Since the software asked the system to do one thing and it did something different this is clearly some type of hardware problem (most likely with the processor). I reported this back to the co-worker and they contacted their hardware vendor. This must have been a common problem with this vendor because I found out later that they replied back within 10 minutes of contacting them with a recommendation to change the memory voltage in the BIOS. The memory voltage was set to Auto, which is a default. They recommended it be changed from 1.85 volts to 2.1 volts. After making the change the system was stable with 4GB of RAM.

Comments (8)

  1. Ralph Gifford says:

    Very interesting.  I have issue with my wifes PC and would want to try this fix on that.

  2. Bender says:

    Very nice article. Good thing that hardware issues can also be diagnosed with a memory test like the Vista integrated or memtest86+. Good news for the non-kernel debugger enlightened users like me 🙂

  3. Hello NTDebuggers, we have been very impressed with the responses we’ve gotten to our previous puzzlers

  4. From elsewhere in the collective.

  5. Igor Levicki says:

    Strange way of approaching the troubleshooting.
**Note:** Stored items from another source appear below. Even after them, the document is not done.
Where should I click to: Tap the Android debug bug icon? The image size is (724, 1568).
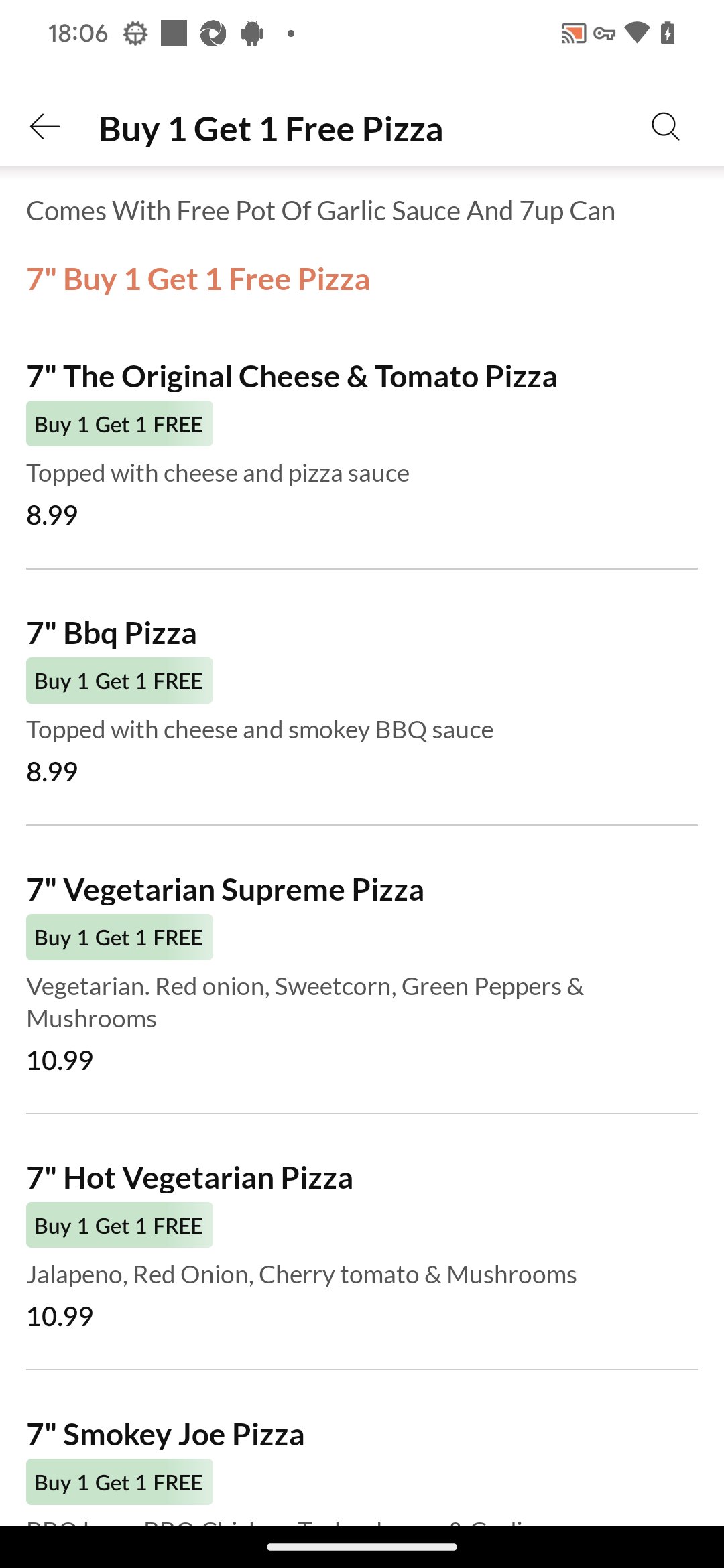pos(253,33)
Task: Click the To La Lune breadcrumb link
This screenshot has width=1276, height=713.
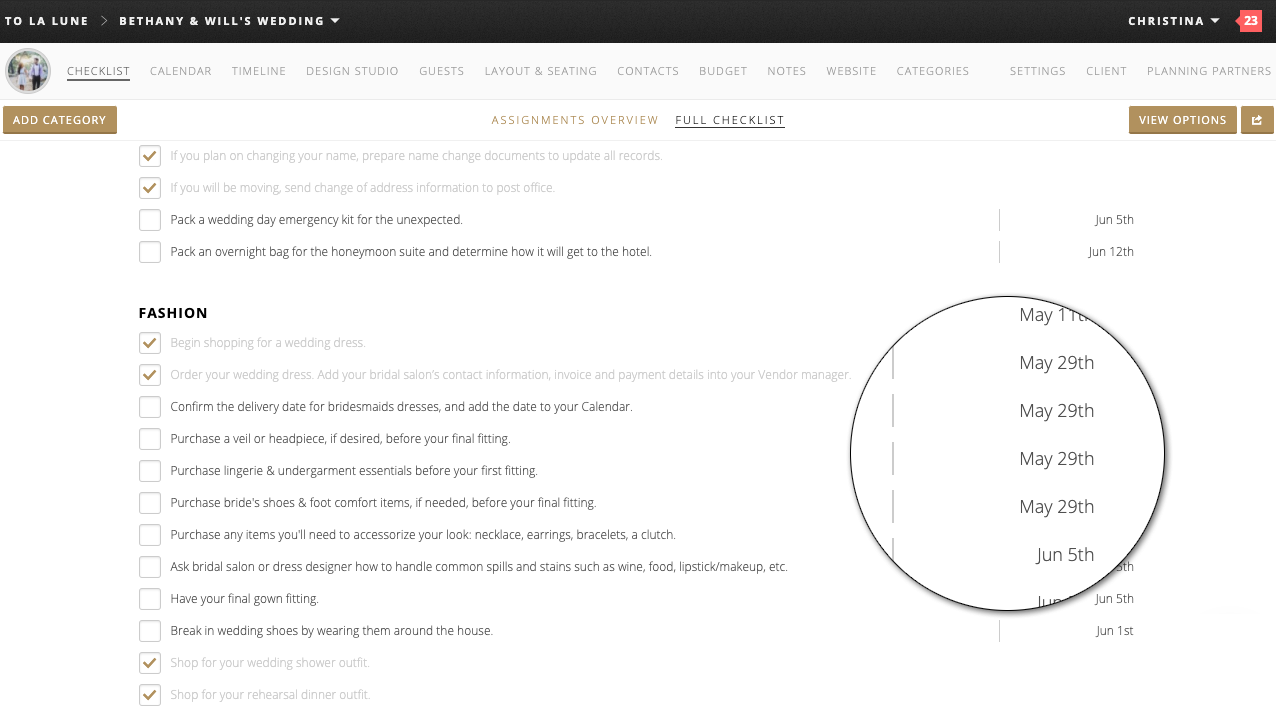Action: (46, 21)
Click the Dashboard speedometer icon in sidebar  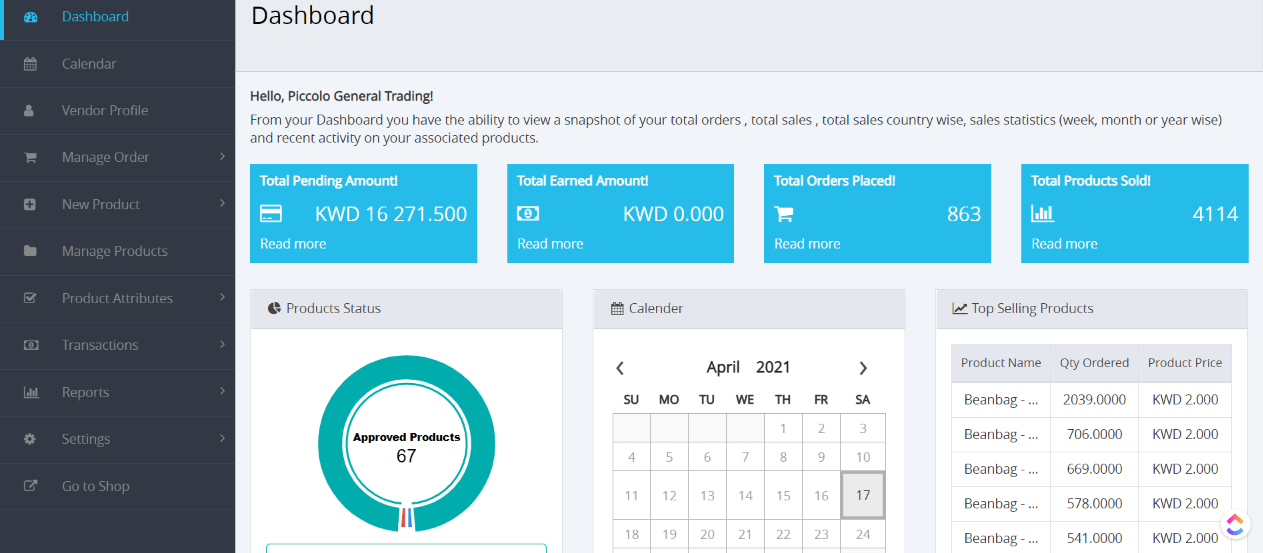coord(30,17)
    I would have booted into DOS and used goldmen or memtest86+ to check for memory errors — that would catch the bit without any of the above brainstorming over a crash dump being required.

    Furthermore, you usually do not add RAM sticks with different timings, bank sizes, or voltage requirements to the system — if you can’t find the same RAM you pull the old one out.
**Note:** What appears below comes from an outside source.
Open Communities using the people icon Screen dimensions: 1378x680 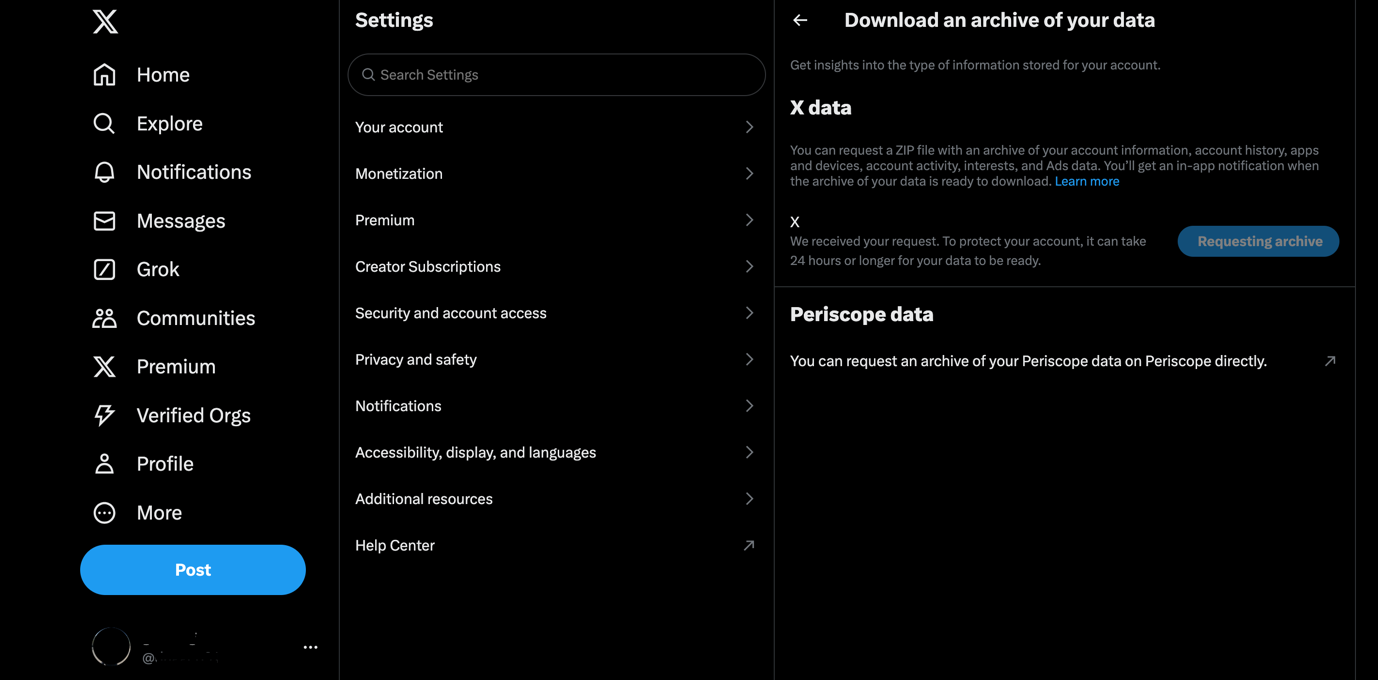pyautogui.click(x=104, y=318)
    2.1V is probably not neccessary unless it is a higher clocked / high performance DDR2 memory, better check the specification, RAM can overheat and the BIOS can enable thermal throttling so the system might run slower with more voltage than neccessary.

    Finally, if they installed 4 RAM sticks instead of 2 then the "solution" of rising voltage might have to do with RAM but with crappy mainboard and northbridge which aren’t able to supply enough "juice" to drive all 4 memory modules.

    In any case, I would try running goldmem and memtest86+ at 1.9v, 1.95v, etc until I find the minimum voltage at which the system is stable.

  6. wolf550e says:

    memtest86 should be able to diagnose such a problem, without digging into windows.

  7. This is exactly the kind of walk-through that teaches tips and techniques everyone computer literate and in charge of designing, building, and supporting systems should add to their tool belt. I want to say that this hasn’t helped me resolve a problem right now, but adding skills is always a good thing. But there isn’t a ‘not yet’ button.

    When I press the shiny green button for "Did this blog post help you resolve a problem?", I get an error:

    500 – Internal server error.

    There is a problem with the resource you are looking for, and it cannot be displayed.

    Keep these articles coming!

    And yes, memory testing programs can and do find problems. But I’ve seen strange errors that testing programs don’t find but operating systems, applications, and games do find. Ask me about the 6502 add bug sometime… (showing my gray hair)

  8. ........... says:

    The first thing you should assume about a blue screen is that it is caused by software (drivers), so opening the crash dump with a debugger and is the correct first step. It's most likely going to be waste of time if you use Memtest86 as the first step. If you see an obvious exception/instruction mismatch or a bit flip in the debugger, or if the bugcheck error code and/or the stack trace is different in each dump (especially you get random stack trace even with Verifier enabled), then use a hardware stress test program (like Memtest86).

    [It's good to see our older articles are still generating interest.]